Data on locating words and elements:
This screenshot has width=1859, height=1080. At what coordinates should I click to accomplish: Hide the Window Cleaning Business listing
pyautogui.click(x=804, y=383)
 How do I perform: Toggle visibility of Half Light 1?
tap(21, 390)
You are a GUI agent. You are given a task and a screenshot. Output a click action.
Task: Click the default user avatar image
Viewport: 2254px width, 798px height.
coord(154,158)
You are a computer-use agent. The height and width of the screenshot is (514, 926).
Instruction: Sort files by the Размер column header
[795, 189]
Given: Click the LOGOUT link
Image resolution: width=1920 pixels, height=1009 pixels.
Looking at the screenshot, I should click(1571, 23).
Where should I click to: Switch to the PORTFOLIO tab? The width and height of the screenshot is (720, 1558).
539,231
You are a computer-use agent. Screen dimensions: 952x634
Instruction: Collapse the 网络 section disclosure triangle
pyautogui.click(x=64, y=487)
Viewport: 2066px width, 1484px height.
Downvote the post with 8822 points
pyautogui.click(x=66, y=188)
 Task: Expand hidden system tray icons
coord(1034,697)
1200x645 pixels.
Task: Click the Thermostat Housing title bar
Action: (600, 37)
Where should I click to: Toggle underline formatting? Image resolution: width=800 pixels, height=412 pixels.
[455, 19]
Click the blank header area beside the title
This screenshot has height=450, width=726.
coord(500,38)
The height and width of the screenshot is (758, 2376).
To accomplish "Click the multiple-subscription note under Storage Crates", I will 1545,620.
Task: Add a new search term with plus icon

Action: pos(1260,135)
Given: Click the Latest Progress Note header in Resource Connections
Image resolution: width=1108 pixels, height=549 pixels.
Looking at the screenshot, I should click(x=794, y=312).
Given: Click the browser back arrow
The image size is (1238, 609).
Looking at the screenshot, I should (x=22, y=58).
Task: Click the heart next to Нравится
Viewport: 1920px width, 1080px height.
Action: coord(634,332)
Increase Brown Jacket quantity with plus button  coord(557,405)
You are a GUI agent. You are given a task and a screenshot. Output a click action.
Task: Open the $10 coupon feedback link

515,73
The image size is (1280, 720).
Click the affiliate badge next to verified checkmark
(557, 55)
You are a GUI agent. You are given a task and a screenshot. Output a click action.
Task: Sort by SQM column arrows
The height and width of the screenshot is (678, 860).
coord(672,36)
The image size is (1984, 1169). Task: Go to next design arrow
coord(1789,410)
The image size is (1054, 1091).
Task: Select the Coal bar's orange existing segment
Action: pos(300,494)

Instructions to follow.
Render everything from the line containing "You are a computer-use agent. Screen" down to the line containing "pyautogui.click(x=66, y=188)" as a two-column CSV with the headers instruction and action. Use one row per text-and-answer pair, put each field in quotes, and replace line breaks with spaces.

Answer for this exercise.
instruction,action
"You are a computer-use agent. Screen dimensions: 952x634 Instruction: Collapse the 网络 section disclosure triangle","pyautogui.click(x=64, y=487)"
"Viewport: 2066px width, 1484px height. Downvote the post with 8822 points","pyautogui.click(x=66, y=188)"